-- Provided text --

Rajasthan H.C : Where assessee failed to explain source of agricultural income claimed to have been earned by it, no exemption could be allowed in respect of such income

High Court Of Rajasthan

Bhairavnath Agrofin (P.) Ltd. vs. CIT–I

Assessment Year : 1994-95

Section : 2(1A)

Narendra Kumar Jain And Jainendra Kumar Ranka, JJ.

D.B. IT Appeal No. 527 Of 2011

January 24, 2013

ORDER

Jainendra Kumar Ranka, J. – The instant appeal has been filed by the appellant herein for the assessment year 1994-95 assailing the order passed by the learned Income Tax Appellate Tribunal, Jaipur Bench, Jaipur (for short, “ITAT”), who vide order 30/07/2010 dismissed the appeal of the appellant.

3. The appellant is a private limited company and submitted its return of income for the assessment year 1994-95 on 22/03/1996 declaring an income of Rs. 10,59,837/-. The entire income was shown by way of agricultural income and thus an exemption was claimed. Initially, the return was processed u/s 143(l)(a) on 25/03/1997. Thereafter, it was revealed that huge amount in cash was deposited in the bank account of the appellant and it was further claimed -theit investment of more than Rs. 17 Lakhs was made in shares. Accordingly, the case was reopened by issuance of notice u/s 148 of the Income Tax Act.

4. In pursuance to the notice u/s 148, the Assessing Officer proceeded ahead to make enquiry with regard to the claim of agricultural income as well as investment in shares etc. It is stated by the Joint Commissioner of Income Tax, Special Range-I, Jaipur, who happens to be the Assessing Officer, that despite of ample opportunities having been given by sending several notices, no compliance was made by the appellant to attend the proceedings. The Assessing Officer, inter alia, required the appellant to provide; (1) information with regard to advance against share application money to the tune of Rs.86,100/-; (2) explain the nature and source of the cash deposited in the bank to the tune of Rs. 12,88,227/-; (3) to explain the source of agricultural income earned to the tune of Rs. 12,31,746/- the assessee appellant having claimed that he did not have land of its own but had taken agricultural land on lease from various persons. In this connection, the Assessing Officer required the appellant to prove by documentary evidence and to produce the concerned owner; (4) to provide the bills/details pertaining to purchase of seeds, sowing of and, electricity and other connected details of agricultural operations; (5) details of trading of shares and other details.

5. However, except some of the details, which were initially filed, the appellant did not care to produce anything further and the case was decided u/s 144 of the Income Tax Act by passing an ex parte order to the best of the knowledge of the Assessing Officer. The appellant however did not challenge passing of order under section 144 or reopening of assessment under section 148 of the Income Tax Act. The learned Assessing Officer thus, made addition by disbelieving the story of agricultural income of Rs. 12,81,500/- which was deposited in cash in Bank as the nature and source of such deposit was not substantiated. Further he made addition on account of dealing in shares as apparent sources were not proved.

-- Problem to solve --
Please copy the court order from "Section : 2(1A)" to "of the appellant.", inclusive, renaming every "appellant" as "petitioner".

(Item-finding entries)

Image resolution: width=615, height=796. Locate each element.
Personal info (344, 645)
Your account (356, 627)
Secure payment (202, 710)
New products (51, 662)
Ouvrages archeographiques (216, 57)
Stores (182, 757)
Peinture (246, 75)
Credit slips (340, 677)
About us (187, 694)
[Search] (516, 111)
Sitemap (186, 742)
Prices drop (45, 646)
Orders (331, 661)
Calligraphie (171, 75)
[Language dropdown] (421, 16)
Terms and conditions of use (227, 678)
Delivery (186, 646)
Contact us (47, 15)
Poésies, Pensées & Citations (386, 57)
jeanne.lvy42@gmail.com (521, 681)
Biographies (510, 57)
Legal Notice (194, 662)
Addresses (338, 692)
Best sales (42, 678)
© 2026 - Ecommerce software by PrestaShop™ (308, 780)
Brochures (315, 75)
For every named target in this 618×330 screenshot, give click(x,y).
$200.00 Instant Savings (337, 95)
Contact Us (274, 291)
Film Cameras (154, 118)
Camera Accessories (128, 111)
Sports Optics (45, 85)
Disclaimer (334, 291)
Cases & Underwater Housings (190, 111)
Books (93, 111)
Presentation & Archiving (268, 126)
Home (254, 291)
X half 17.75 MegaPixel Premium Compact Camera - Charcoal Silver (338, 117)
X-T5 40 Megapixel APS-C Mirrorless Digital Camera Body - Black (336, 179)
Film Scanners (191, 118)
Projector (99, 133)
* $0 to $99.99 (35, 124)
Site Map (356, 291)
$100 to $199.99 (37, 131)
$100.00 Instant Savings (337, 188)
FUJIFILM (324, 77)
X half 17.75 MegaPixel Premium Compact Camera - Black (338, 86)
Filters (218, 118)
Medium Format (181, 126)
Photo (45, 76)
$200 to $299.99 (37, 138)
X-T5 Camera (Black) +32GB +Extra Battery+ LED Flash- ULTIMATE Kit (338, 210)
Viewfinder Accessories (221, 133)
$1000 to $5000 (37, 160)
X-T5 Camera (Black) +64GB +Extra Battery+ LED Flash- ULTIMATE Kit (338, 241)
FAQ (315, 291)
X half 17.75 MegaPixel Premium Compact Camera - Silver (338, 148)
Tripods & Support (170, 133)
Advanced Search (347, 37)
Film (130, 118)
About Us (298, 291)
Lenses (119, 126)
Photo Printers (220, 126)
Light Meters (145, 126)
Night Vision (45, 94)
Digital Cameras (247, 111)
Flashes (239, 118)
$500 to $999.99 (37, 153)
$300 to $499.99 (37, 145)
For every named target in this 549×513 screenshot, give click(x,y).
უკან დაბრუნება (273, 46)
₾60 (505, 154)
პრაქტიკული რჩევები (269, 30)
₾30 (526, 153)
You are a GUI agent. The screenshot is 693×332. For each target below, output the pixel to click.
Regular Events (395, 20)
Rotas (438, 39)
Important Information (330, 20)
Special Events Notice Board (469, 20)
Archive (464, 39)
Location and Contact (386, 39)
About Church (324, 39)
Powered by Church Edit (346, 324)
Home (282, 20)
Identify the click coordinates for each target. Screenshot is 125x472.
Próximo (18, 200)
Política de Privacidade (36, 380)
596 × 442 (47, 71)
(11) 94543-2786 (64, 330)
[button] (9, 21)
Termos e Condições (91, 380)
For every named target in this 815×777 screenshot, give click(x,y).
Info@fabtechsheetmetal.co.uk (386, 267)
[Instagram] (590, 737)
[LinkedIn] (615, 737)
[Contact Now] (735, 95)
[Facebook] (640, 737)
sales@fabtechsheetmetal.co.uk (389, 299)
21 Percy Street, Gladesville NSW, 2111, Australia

==

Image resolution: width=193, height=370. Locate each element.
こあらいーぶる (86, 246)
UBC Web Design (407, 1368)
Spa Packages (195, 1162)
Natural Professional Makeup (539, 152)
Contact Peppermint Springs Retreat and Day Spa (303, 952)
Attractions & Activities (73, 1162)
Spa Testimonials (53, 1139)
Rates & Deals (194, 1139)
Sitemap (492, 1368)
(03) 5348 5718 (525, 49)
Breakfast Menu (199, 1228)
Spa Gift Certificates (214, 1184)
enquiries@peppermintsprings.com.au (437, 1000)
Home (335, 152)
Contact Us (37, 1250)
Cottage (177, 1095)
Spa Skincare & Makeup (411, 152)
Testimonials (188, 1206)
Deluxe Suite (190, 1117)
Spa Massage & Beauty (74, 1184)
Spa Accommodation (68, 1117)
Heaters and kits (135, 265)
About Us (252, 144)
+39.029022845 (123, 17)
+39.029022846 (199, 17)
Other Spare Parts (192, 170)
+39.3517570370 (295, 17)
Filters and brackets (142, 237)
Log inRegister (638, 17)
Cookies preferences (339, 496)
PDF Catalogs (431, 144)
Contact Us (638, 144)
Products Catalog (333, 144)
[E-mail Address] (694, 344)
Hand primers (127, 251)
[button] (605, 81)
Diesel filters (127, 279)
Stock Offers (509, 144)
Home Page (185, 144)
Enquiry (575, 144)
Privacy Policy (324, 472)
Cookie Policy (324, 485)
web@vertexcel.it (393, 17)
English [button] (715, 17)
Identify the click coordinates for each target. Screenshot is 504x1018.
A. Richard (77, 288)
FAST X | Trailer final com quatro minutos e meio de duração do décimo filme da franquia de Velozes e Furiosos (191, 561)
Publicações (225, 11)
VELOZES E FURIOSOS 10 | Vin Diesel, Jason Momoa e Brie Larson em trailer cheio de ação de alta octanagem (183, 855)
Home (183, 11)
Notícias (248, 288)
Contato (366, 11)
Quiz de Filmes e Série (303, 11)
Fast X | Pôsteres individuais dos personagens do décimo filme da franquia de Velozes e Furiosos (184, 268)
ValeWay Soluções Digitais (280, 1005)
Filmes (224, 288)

-- Right answer --
Section : 2(1A)

Narendra Kumar Jain And Jainendra Kumar Ranka, JJ.

D.B. IT Appeal No. 527 Of 2011

January 24, 2013

ORDER

Jainendra Kumar Ranka, J. – The instant appeal has been filed by the petitioner herein for the assessment year 1994-95 assailing the order passed by the learned Income Tax Appellate Tribunal, Jaipur Bench, Jaipur (for short, “ITAT”), who vide order 30/07/2010 dismissed the appeal of the petitioner.